France opens formal inquiry into awarding of 2022 World Cup to Qatar

Allegations of bribery and corruption under new phase of investigation

SAINT PETERSBURG, RUSSIA - JULY 25:  FIFA President Joseph S. Blatter and UEFA President Michel Platini look on during the Team Seminar ahead of the Preliminary Draw of the 2018 FIFA World Cup at the Corinthia Hotel on July 25, 2015 in Saint Petersburg, Russia.  (Photo by Shaun Botterill/Getty Images)

A formal judicial inquiry has been opened in France into the awarding of the 2022 World Cup to Qatar.

It follows three years of preliminary investigations by French authorities over whether a private dinner between leading officials and Qatari bid backers influenced the bidding process.

The World Cup 2022 vote was held nine days after the dinner at the Elysee Palace, hosted by then French president Nicolas Sarkozy, and included Qatar’s then crown prince Sheikh Tamim Bin Hamad al Thani, now the Emir as the country undertakes preparations for the tournament.

Former Uefa boss Michel Platini has been accused of switching his vote in favour of the Qatar bid following the meal where it is alleged potential lucrative trade deals between France and the country were discussed.

The former French footballer was interviewed by officials in June.

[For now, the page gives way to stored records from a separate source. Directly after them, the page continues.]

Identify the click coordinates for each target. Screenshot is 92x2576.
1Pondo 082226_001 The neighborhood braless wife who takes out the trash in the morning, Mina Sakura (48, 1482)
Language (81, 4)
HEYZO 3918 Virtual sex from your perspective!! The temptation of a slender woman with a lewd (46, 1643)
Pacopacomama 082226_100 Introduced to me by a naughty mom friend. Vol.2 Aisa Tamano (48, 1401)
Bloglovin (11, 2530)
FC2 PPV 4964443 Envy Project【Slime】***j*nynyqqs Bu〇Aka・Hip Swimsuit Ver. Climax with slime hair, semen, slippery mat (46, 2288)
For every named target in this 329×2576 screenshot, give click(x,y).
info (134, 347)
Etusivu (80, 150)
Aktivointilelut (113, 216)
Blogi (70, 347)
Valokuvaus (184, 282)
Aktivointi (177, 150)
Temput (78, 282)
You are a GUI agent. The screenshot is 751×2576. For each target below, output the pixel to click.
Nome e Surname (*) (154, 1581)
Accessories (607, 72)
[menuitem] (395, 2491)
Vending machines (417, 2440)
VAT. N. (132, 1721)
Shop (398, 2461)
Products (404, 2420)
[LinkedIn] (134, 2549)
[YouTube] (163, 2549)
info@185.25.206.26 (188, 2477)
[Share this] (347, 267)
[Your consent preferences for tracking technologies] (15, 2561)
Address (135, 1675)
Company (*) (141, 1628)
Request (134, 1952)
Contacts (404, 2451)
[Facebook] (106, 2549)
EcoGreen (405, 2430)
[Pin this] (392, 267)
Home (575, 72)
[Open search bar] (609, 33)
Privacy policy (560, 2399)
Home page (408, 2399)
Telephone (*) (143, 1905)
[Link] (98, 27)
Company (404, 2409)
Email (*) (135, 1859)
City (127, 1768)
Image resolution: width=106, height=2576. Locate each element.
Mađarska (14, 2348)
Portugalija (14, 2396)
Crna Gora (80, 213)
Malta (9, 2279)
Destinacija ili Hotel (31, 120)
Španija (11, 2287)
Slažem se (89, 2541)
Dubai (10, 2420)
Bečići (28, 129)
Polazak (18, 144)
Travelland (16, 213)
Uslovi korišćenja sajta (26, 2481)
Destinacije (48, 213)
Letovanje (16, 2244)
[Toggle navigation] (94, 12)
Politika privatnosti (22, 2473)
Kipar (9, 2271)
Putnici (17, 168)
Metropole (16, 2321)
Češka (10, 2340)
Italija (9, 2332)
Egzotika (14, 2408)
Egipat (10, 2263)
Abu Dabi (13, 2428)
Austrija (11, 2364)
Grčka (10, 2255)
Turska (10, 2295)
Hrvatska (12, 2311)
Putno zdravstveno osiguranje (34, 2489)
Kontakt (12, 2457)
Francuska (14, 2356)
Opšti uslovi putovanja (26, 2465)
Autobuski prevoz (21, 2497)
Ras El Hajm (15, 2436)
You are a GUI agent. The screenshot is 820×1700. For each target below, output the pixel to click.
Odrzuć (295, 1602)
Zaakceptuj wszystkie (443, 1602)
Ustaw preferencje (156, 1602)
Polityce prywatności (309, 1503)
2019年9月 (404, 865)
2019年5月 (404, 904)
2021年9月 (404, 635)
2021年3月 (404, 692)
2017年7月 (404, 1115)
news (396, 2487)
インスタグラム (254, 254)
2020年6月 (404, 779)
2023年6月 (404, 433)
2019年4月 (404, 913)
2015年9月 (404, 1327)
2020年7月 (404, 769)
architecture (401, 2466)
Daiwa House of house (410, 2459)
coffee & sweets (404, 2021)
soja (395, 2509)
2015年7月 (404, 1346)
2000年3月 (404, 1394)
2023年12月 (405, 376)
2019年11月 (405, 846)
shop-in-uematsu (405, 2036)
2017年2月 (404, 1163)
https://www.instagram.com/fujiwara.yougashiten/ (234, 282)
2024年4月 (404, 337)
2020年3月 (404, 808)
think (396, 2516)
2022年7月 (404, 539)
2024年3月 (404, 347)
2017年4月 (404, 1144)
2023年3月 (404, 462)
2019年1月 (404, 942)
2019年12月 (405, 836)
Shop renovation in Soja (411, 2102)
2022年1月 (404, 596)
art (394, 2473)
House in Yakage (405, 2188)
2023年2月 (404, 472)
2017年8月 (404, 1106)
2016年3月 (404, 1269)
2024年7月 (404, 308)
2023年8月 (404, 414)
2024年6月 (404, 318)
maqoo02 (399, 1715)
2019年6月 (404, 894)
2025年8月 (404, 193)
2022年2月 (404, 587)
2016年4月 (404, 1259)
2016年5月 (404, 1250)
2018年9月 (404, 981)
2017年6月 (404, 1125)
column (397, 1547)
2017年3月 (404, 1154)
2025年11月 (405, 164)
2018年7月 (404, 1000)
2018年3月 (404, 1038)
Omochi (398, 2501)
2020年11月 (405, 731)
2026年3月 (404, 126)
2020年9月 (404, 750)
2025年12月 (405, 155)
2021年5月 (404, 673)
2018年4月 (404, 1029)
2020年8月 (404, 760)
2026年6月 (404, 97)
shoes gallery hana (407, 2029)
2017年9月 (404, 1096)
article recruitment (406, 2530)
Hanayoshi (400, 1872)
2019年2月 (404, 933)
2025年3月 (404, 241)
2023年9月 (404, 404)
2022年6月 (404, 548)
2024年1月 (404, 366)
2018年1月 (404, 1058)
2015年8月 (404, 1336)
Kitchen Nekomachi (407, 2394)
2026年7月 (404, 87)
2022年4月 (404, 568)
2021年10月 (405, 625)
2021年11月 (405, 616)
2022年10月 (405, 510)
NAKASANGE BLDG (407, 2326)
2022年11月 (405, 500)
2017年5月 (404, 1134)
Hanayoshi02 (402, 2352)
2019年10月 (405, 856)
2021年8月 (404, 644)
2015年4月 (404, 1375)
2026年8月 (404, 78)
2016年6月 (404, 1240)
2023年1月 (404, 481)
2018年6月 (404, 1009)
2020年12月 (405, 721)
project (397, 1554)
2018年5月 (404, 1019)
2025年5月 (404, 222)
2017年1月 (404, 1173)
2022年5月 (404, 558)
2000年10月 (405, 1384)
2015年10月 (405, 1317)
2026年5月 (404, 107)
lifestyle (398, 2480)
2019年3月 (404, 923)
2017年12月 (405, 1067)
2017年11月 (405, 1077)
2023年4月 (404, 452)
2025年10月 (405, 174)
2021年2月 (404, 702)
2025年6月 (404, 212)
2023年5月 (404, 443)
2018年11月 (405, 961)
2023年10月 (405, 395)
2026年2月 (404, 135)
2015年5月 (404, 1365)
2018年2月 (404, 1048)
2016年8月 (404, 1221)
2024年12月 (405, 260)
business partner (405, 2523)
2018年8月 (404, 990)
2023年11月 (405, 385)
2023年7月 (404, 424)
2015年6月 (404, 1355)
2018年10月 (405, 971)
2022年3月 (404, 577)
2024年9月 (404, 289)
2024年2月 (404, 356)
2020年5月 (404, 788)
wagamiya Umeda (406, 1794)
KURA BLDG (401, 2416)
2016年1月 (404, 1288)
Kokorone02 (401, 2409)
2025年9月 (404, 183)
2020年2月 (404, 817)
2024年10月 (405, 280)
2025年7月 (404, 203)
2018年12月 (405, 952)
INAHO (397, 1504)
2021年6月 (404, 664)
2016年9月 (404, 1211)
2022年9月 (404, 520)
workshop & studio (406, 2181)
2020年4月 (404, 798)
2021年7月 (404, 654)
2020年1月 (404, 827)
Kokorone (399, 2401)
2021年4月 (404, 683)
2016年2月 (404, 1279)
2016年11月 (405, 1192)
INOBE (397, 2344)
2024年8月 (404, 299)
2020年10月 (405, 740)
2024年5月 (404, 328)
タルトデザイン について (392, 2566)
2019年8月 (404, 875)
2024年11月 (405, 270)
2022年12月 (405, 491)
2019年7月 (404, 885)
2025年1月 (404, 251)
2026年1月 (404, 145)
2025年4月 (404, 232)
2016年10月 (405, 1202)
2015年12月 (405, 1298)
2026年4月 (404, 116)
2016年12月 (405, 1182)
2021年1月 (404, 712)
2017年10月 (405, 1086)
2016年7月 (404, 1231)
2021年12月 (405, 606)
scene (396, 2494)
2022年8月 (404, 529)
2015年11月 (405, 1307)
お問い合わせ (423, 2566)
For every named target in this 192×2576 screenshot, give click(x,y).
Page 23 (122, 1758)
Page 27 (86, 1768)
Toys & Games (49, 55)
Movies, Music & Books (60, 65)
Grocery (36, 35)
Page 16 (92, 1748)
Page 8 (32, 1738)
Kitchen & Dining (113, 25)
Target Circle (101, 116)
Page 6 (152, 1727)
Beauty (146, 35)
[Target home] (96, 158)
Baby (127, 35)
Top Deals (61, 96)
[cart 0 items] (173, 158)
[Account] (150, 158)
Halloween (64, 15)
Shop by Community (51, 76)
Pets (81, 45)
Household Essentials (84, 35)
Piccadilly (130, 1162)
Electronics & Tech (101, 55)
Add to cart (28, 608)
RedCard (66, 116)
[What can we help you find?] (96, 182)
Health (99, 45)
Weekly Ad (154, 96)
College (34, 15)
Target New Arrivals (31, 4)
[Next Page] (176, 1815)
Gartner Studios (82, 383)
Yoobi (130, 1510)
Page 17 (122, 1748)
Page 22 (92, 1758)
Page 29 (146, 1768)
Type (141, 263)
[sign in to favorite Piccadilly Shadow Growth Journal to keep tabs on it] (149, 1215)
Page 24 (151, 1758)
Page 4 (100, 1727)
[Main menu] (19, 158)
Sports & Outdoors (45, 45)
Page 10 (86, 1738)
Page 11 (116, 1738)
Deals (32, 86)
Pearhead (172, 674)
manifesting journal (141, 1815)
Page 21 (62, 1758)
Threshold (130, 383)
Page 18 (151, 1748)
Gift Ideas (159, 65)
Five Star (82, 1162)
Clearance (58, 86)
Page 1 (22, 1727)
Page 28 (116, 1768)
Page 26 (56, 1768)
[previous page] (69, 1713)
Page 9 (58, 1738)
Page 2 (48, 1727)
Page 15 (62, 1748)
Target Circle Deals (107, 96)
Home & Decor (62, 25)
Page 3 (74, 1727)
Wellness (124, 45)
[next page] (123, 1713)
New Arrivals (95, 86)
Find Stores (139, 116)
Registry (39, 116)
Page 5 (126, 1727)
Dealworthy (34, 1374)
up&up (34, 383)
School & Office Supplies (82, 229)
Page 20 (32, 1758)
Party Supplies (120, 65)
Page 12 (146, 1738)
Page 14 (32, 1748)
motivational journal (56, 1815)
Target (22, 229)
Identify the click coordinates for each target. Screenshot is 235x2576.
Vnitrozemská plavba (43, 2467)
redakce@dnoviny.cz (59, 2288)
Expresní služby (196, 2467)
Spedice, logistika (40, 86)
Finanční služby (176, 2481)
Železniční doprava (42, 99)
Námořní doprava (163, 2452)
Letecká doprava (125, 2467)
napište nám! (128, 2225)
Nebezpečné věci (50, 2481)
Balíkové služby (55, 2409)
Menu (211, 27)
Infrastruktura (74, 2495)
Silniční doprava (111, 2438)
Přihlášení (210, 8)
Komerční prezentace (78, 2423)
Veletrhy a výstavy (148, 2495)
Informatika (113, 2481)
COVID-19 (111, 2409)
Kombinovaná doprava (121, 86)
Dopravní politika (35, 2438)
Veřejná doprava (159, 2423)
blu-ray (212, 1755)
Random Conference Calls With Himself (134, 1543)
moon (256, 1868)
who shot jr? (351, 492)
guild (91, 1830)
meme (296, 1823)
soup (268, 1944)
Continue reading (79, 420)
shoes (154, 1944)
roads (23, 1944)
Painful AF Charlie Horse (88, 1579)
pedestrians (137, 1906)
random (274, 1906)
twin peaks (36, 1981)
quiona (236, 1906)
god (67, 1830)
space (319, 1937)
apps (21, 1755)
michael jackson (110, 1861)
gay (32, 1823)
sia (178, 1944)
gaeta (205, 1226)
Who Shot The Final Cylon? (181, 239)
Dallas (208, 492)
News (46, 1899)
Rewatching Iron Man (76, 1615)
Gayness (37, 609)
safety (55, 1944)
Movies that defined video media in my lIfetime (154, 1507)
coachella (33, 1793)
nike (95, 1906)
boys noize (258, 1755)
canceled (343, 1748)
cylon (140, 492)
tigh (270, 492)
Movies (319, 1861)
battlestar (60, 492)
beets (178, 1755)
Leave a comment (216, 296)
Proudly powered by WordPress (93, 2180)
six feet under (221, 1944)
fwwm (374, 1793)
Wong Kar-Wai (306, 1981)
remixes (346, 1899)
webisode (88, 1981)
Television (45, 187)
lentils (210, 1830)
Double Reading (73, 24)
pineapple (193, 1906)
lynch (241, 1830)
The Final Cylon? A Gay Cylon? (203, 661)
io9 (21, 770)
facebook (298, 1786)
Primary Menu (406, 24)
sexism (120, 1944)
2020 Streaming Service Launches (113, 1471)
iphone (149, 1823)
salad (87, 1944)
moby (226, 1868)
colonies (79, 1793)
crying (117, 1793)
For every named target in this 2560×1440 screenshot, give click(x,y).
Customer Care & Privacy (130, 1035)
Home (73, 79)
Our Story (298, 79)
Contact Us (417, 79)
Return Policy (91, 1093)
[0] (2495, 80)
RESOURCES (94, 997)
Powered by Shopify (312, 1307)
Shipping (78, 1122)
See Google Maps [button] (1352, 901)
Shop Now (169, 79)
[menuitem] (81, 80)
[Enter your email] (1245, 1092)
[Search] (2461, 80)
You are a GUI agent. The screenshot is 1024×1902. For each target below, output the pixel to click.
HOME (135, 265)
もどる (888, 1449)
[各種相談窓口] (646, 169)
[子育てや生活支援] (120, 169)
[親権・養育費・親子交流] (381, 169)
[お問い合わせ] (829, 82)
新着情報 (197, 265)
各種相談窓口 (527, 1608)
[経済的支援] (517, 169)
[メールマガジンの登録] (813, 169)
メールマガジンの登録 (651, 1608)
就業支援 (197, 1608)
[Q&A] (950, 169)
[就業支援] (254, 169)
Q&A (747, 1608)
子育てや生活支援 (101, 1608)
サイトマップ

Mr Platini has denied the claims and said that he voted in the interests of football development.

Sepp Blatter, the disgraced former head of Fifa, is currently suspended from football for six years over a an alleged secret $2 million payment to Platini, just months after the award of the tournament.

He has said he is “at the disposal” of officials to discuss it.

On Monday France’s National Public Prosecutor's Office officially opened a judicial inquiry into the vote.

It will look at suspected corruption surrounding the vote, which was held in December 2010.

The result saw Qatar triumph over the long-favoured US 14-8 in a final round of voting.

A month after the ballot, Qatar announced that it had begun testing French Dassault Rafale fighter jets for a fleet upgrade. It later agreed a $7 billion deal to buy 24 of the jets.

Fifa has said it will not be reopening its own investigation.

This is despite the sport’s global governing body publishing allegations of bribery against three people on its website linked to the 2022 World Cup.

As part of supporting evidence in a disciplinary report posted last month, Fifa published that three former top soccer officials - Brazil’s Ricardo Teixeira, Paraguay’s Nicolas Leoz and Argentina’s Julio Grondona - were allegedly due to receive payments for votes over the selection of Qatar.

It was part of evidence by Fifa's ethic's committee to justify a lifetime ban on Teixeira over taking bribes for TV and marketing deals.